> Exercise objective
Would you please repeat the material exactly, from the first line to the last?

Supplied data: Begin

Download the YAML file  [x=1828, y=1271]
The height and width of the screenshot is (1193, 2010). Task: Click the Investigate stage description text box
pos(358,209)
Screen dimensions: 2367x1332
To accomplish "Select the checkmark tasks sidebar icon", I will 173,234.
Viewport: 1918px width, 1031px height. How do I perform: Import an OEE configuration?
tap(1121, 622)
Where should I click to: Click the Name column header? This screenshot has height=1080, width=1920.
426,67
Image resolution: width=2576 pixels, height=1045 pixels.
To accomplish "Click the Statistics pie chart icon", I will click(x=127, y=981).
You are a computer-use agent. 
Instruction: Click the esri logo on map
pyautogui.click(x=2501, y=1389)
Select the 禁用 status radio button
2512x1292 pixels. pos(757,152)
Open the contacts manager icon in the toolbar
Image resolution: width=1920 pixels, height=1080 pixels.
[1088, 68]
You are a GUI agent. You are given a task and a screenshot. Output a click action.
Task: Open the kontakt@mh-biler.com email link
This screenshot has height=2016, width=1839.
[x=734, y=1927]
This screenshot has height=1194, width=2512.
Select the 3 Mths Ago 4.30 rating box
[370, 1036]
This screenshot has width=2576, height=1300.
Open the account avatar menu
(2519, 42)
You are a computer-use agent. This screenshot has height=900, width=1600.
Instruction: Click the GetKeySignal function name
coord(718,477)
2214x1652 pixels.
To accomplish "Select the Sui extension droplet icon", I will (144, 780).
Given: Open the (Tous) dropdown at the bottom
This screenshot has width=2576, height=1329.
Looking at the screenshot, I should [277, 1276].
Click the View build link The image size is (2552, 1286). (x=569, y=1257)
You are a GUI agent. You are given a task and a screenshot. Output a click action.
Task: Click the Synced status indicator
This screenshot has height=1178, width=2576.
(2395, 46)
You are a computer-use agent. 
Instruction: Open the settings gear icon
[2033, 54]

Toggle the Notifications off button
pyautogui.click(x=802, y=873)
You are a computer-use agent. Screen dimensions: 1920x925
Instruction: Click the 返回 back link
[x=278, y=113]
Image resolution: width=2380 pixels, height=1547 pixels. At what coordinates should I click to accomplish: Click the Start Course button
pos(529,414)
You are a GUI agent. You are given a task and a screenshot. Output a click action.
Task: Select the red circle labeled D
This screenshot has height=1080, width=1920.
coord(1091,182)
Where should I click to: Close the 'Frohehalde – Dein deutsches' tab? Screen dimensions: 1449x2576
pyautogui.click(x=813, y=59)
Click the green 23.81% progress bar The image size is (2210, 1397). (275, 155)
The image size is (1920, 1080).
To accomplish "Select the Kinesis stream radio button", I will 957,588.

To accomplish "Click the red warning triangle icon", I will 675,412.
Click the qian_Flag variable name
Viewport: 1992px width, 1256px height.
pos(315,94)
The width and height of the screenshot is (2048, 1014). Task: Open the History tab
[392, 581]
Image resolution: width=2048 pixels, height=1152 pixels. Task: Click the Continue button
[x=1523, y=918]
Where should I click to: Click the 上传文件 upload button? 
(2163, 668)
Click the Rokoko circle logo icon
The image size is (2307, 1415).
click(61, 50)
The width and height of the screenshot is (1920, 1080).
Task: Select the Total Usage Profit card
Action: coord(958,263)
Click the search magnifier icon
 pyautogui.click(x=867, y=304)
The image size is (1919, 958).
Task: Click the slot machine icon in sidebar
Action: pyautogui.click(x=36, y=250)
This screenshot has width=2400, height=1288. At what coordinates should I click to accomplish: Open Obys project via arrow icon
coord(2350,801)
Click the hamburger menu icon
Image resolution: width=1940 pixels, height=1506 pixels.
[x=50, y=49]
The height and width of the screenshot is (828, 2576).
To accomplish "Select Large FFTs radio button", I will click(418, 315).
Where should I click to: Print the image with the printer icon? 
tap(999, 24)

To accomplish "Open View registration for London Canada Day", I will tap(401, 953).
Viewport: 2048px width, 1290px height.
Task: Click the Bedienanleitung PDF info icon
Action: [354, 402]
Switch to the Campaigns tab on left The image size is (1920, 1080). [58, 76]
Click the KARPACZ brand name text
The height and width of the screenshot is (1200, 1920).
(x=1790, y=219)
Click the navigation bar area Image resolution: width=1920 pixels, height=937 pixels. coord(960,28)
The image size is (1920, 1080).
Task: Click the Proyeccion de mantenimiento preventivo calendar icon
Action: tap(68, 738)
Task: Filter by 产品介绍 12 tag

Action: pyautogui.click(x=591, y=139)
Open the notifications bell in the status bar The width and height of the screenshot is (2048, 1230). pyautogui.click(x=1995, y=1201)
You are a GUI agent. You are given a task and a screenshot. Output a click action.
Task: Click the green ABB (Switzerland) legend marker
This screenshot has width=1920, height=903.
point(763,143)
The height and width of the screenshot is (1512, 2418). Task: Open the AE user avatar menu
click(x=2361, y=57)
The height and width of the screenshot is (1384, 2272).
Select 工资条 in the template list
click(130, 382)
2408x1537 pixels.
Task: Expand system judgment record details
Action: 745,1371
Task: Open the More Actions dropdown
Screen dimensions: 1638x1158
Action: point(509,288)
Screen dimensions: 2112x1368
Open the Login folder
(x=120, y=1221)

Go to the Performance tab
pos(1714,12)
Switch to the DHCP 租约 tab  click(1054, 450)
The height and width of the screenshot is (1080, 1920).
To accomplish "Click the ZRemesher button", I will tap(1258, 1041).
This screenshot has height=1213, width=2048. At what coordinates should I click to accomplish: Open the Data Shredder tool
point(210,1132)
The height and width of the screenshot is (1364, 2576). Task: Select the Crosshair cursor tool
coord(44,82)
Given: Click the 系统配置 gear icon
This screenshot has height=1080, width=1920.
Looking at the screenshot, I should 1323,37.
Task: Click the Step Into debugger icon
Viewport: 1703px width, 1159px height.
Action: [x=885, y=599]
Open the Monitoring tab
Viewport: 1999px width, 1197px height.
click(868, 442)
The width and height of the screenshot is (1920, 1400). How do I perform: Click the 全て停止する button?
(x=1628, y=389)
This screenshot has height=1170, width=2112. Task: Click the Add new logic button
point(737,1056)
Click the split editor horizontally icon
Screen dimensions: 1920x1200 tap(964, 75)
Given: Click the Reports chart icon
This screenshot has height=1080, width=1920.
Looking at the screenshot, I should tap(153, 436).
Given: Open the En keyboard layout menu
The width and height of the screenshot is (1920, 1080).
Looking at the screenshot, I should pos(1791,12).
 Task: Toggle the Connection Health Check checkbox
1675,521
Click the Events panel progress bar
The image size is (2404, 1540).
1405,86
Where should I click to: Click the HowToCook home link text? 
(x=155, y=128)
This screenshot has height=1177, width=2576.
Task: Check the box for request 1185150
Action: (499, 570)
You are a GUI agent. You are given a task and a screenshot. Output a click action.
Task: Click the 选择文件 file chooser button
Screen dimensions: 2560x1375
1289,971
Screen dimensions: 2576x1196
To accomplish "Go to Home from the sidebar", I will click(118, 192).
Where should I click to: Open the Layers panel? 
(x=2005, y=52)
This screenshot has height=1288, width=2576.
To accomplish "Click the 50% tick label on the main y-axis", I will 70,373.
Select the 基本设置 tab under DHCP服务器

Supplied data: End

> Response to this task
Download the YAML file  [x=1828, y=1271]
The height and width of the screenshot is (1193, 2010). Task: Click the Investigate stage description text box
pos(358,209)
Screen dimensions: 2367x1332
To accomplish "Select the checkmark tasks sidebar icon", I will 173,234.
Viewport: 1918px width, 1031px height. How do I perform: Import an OEE configuration?
tap(1121, 622)
Where should I click to: Click the Name column header? This screenshot has height=1080, width=1920.
426,67
Image resolution: width=2576 pixels, height=1045 pixels.
To accomplish "Click the Statistics pie chart icon", I will click(x=127, y=981).
You are a computer-use agent. 
Instruction: Click the esri logo on map
pyautogui.click(x=2501, y=1389)
Select the 禁用 status radio button
2512x1292 pixels. pos(757,152)
Open the contacts manager icon in the toolbar
Image resolution: width=1920 pixels, height=1080 pixels.
[1088, 68]
You are a GUI agent. You are given a task and a screenshot. Output a click action.
Task: Open the kontakt@mh-biler.com email link
This screenshot has height=2016, width=1839.
[x=734, y=1927]
This screenshot has height=1194, width=2512.
Select the 3 Mths Ago 4.30 rating box
[370, 1036]
This screenshot has width=2576, height=1300.
Open the account avatar menu
(2519, 42)
You are a computer-use agent. This screenshot has height=900, width=1600.
Instruction: Click the GetKeySignal function name
coord(718,477)
2214x1652 pixels.
To accomplish "Select the Sui extension droplet icon", I will (144, 780).
Given: Open the (Tous) dropdown at the bottom
This screenshot has width=2576, height=1329.
Looking at the screenshot, I should [277, 1276].
Click the View build link The image size is (2552, 1286). (x=569, y=1257)
You are a GUI agent. You are given a task and a screenshot. Output a click action.
Task: Click the Synced status indicator
This screenshot has height=1178, width=2576.
(2395, 46)
You are a computer-use agent. 
Instruction: Open the settings gear icon
[2033, 54]

Toggle the Notifications off button
pyautogui.click(x=802, y=873)
You are a computer-use agent. Screen dimensions: 1920x925
Instruction: Click the 返回 back link
[x=278, y=113]
Image resolution: width=2380 pixels, height=1547 pixels. At what coordinates should I click to accomplish: Click the Start Course button
pos(529,414)
You are a GUI agent. You are given a task and a screenshot. Output a click action.
Task: Select the red circle labeled D
This screenshot has height=1080, width=1920.
coord(1091,182)
Where should I click to: Close the 'Frohehalde – Dein deutsches' tab? Screen dimensions: 1449x2576
pyautogui.click(x=813, y=59)
Click the green 23.81% progress bar The image size is (2210, 1397). (275, 155)
The image size is (1920, 1080).
To accomplish "Select the Kinesis stream radio button", I will 957,588.

To accomplish "Click the red warning triangle icon", I will 675,412.
Click the qian_Flag variable name
Viewport: 1992px width, 1256px height.
pos(315,94)
The width and height of the screenshot is (2048, 1014). Task: Open the History tab
[392, 581]
Image resolution: width=2048 pixels, height=1152 pixels. Task: Click the Continue button
[x=1523, y=918]
Where should I click to: Click the 上传文件 upload button? 
(2163, 668)
Click the Rokoko circle logo icon
The image size is (2307, 1415).
click(61, 50)
The width and height of the screenshot is (1920, 1080).
Task: Select the Total Usage Profit card
Action: coord(958,263)
Click the search magnifier icon
 pyautogui.click(x=867, y=304)
The image size is (1919, 958).
Task: Click the slot machine icon in sidebar
Action: pyautogui.click(x=36, y=250)
This screenshot has width=2400, height=1288. At what coordinates should I click to accomplish: Open Obys project via arrow icon
coord(2350,801)
Click the hamburger menu icon
Image resolution: width=1940 pixels, height=1506 pixels.
[x=50, y=49]
The height and width of the screenshot is (828, 2576).
To accomplish "Select Large FFTs radio button", I will click(418, 315).
Where should I click to: Print the image with the printer icon? 
tap(999, 24)

To accomplish "Open View registration for London Canada Day", I will tap(401, 953).
Viewport: 2048px width, 1290px height.
Task: Click the Bedienanleitung PDF info icon
Action: [354, 402]
Switch to the Campaigns tab on left The image size is (1920, 1080). [58, 76]
Click the KARPACZ brand name text
The height and width of the screenshot is (1200, 1920).
(x=1790, y=219)
Click the navigation bar area Image resolution: width=1920 pixels, height=937 pixels. coord(960,28)
The image size is (1920, 1080).
Task: Click the Proyeccion de mantenimiento preventivo calendar icon
Action: tap(68, 738)
Task: Filter by 产品介绍 12 tag

Action: pyautogui.click(x=591, y=139)
Open the notifications bell in the status bar The width and height of the screenshot is (2048, 1230). pyautogui.click(x=1995, y=1201)
You are a GUI agent. You are given a task and a screenshot. Output a click action.
Task: Click the green ABB (Switzerland) legend marker
This screenshot has width=1920, height=903.
point(763,143)
The height and width of the screenshot is (1512, 2418). Task: Open the AE user avatar menu
click(x=2361, y=57)
The height and width of the screenshot is (1384, 2272).
Select 工资条 in the template list
click(130, 382)
2408x1537 pixels.
Task: Expand system judgment record details
Action: 745,1371
Task: Open the More Actions dropdown
Screen dimensions: 1638x1158
Action: point(509,288)
Screen dimensions: 2112x1368
Open the Login folder
(x=120, y=1221)

Go to the Performance tab
pos(1714,12)
Switch to the DHCP 租约 tab  click(1054, 450)
The height and width of the screenshot is (1080, 1920).
To accomplish "Click the ZRemesher button", I will tap(1258, 1041).
This screenshot has height=1213, width=2048. At what coordinates should I click to accomplish: Open the Data Shredder tool
point(210,1132)
The height and width of the screenshot is (1364, 2576). Task: Select the Crosshair cursor tool
coord(44,82)
Given: Click the 系统配置 gear icon
This screenshot has height=1080, width=1920.
Looking at the screenshot, I should 1323,37.
Task: Click the Step Into debugger icon
Viewport: 1703px width, 1159px height.
Action: [x=885, y=599]
Open the Monitoring tab
Viewport: 1999px width, 1197px height.
click(868, 442)
The width and height of the screenshot is (1920, 1400). How do I perform: Click the 全て停止する button?
(x=1628, y=389)
This screenshot has height=1170, width=2112. Task: Click the Add new logic button
point(737,1056)
Click the split editor horizontally icon
Screen dimensions: 1920x1200 tap(964, 75)
Given: Click the Reports chart icon
This screenshot has height=1080, width=1920.
Looking at the screenshot, I should tap(153, 436).
Given: Open the En keyboard layout menu
The width and height of the screenshot is (1920, 1080).
Looking at the screenshot, I should pos(1791,12).
 Task: Toggle the Connection Health Check checkbox
1675,521
Click the Events panel progress bar
The image size is (2404, 1540).
1405,86
Where should I click to: Click the HowToCook home link text? 
(x=155, y=128)
This screenshot has height=1177, width=2576.
Task: Check the box for request 1185150
Action: (499, 570)
You are a GUI agent. You are given a task and a screenshot. Output a click action.
Task: Click the 选择文件 file chooser button
Screen dimensions: 2560x1375
1289,971
Screen dimensions: 2576x1196
To accomplish "Go to Home from the sidebar", I will click(118, 192).
Where should I click to: Open the Layers panel? 
(x=2005, y=52)
This screenshot has height=1288, width=2576.
To accomplish "Click the 50% tick label on the main y-axis", I will 70,373.
Select the 基本设置 tab under DHCP服务器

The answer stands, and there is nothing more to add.